The strongest evidence comes from multiple studies of adenoma or colorectal cancers, where researchers linked
higher levels of 25-hydroxyvitamin D (25D) to a lower risk for these malignancies (for example, a 2004 study in the International Journal of Cancer and a 2003 report from the Journal of the National Cancer Institute).
A target serum vitamin 25D concentration of 100 nmol/L may be optimal for colorectal cancer prevention, these studies indicate, said Dr. Kim, Chief of the Department of Dermatology at the Greater Los Angeles Healthcare Systems VA and Associate Professor of Dermatology at David Geffen School of Medicine.
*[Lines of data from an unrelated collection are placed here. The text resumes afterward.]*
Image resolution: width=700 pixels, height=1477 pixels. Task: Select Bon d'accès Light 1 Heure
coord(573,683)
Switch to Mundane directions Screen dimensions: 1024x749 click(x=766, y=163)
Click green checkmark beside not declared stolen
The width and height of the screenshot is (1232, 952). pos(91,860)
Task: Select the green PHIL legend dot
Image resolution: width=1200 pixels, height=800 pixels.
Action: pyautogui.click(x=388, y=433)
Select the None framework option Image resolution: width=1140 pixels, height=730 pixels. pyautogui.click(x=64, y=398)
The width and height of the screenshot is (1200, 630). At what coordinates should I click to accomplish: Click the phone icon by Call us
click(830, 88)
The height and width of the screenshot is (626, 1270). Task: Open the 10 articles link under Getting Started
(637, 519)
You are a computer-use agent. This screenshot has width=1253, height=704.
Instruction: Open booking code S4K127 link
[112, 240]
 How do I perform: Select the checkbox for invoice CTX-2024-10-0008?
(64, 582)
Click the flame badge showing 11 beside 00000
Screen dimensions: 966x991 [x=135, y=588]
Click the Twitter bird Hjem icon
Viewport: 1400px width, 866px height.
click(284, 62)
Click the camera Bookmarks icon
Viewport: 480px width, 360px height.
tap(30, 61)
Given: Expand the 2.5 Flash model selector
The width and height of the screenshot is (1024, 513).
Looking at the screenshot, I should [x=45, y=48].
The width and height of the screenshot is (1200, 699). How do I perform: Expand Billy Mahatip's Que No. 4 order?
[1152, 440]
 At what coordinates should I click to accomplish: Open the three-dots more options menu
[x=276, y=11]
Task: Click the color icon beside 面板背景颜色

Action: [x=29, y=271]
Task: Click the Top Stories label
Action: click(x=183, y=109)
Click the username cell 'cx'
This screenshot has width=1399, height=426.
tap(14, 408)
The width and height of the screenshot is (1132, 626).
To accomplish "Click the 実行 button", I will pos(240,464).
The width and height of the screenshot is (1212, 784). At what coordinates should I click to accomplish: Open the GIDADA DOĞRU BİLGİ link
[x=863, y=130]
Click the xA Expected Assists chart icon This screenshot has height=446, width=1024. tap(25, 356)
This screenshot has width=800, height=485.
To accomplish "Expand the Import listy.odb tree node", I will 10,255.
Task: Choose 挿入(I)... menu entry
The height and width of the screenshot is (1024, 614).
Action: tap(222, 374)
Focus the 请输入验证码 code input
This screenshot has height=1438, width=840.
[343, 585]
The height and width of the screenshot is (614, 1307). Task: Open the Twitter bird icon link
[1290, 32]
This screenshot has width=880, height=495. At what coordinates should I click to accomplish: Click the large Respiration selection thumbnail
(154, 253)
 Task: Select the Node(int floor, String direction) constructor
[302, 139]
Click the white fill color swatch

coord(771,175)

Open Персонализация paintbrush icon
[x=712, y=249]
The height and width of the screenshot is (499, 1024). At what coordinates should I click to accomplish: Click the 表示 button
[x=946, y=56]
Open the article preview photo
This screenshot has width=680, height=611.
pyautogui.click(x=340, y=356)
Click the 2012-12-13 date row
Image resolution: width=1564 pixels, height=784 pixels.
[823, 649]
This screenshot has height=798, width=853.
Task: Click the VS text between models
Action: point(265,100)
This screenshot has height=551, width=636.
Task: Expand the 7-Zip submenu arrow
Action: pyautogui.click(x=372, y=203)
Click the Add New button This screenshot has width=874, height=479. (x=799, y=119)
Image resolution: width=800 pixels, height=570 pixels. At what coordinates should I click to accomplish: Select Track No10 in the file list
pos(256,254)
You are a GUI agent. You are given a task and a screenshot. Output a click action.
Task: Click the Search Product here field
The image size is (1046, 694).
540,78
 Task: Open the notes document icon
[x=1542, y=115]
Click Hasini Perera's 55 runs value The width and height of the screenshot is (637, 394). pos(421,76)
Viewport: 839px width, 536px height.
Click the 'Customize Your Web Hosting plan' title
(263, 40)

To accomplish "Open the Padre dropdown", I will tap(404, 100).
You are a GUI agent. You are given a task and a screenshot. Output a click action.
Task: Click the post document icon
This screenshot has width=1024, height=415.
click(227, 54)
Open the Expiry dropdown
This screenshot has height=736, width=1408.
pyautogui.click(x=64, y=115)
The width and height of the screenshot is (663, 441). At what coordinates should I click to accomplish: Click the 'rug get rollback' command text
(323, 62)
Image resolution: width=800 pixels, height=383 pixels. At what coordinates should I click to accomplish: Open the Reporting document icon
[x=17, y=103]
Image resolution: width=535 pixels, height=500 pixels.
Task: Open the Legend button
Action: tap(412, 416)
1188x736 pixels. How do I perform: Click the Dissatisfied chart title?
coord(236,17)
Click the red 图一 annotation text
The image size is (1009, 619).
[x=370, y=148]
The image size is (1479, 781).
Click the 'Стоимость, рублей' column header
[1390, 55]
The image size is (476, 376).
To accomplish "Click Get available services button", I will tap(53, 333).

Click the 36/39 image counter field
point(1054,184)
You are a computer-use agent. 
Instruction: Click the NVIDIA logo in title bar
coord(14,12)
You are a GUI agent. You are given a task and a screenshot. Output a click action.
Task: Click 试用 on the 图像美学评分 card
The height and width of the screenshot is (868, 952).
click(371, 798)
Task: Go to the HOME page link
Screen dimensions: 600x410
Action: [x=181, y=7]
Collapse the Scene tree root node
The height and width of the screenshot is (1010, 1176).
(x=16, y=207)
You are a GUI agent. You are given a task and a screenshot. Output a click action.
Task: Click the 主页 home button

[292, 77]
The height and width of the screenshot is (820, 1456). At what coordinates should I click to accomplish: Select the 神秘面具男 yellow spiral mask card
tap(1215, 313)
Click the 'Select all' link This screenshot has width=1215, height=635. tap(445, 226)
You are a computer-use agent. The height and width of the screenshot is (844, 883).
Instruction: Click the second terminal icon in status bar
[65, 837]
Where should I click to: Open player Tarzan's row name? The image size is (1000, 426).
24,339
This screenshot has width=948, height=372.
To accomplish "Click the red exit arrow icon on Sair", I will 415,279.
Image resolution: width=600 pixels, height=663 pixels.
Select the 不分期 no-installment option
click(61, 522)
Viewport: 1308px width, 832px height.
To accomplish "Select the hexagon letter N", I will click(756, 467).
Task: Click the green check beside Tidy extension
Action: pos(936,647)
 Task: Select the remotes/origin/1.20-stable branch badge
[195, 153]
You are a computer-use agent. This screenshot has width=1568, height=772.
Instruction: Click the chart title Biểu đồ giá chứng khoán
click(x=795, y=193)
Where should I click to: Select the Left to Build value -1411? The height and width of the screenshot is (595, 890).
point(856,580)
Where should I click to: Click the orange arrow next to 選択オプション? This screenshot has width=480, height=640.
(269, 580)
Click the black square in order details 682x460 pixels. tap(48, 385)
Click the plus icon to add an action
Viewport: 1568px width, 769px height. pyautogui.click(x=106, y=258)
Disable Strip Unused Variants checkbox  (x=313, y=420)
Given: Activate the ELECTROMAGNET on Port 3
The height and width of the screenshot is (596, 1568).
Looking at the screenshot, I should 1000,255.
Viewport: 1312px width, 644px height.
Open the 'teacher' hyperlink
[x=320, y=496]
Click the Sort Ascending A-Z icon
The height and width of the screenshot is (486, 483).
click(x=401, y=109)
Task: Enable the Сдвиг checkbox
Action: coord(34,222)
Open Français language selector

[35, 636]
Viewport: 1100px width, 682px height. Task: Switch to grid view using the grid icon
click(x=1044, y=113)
Vitamin D may tromp some other cancers as well. For example, dietary vitamin D intake prevented an increase in obesity-related endometrial cancer in a new animal study released this month (September 2010).
So is there any official word? A fact sheet from the National Cancer Institute (NCI) states “some studies suggest that higher intakes of vitamin D from food and/or supplements and higher levels of vitamin D in the blood are associated with reduced risks of colorectal cancer; however, the research results overall have been inconsistent.” The NCI adds that it is unclear whether vitamin D is associated with reduced risk for other cancer types.
So it looks promising, but time — and more decisive data — will tell. In the meantime, Dr. Kim recommended dermatologists measure vitamin D levels and encourage patients to increase dietary and supplement sources as indicated.
Beneficial effects on blood pressure, immunity, and prevention of infections such as tuberculosis are other active areas of vitamin D research, Dr. Kim said.
Dr. Kim disclosed she is on the scientific advisory board for Steifel, a GlaxoSmithKline company.
The Skin Disease Education Foundation and the dermatology publication for which I report, Skin & Allergy News, are owned by Elsevier.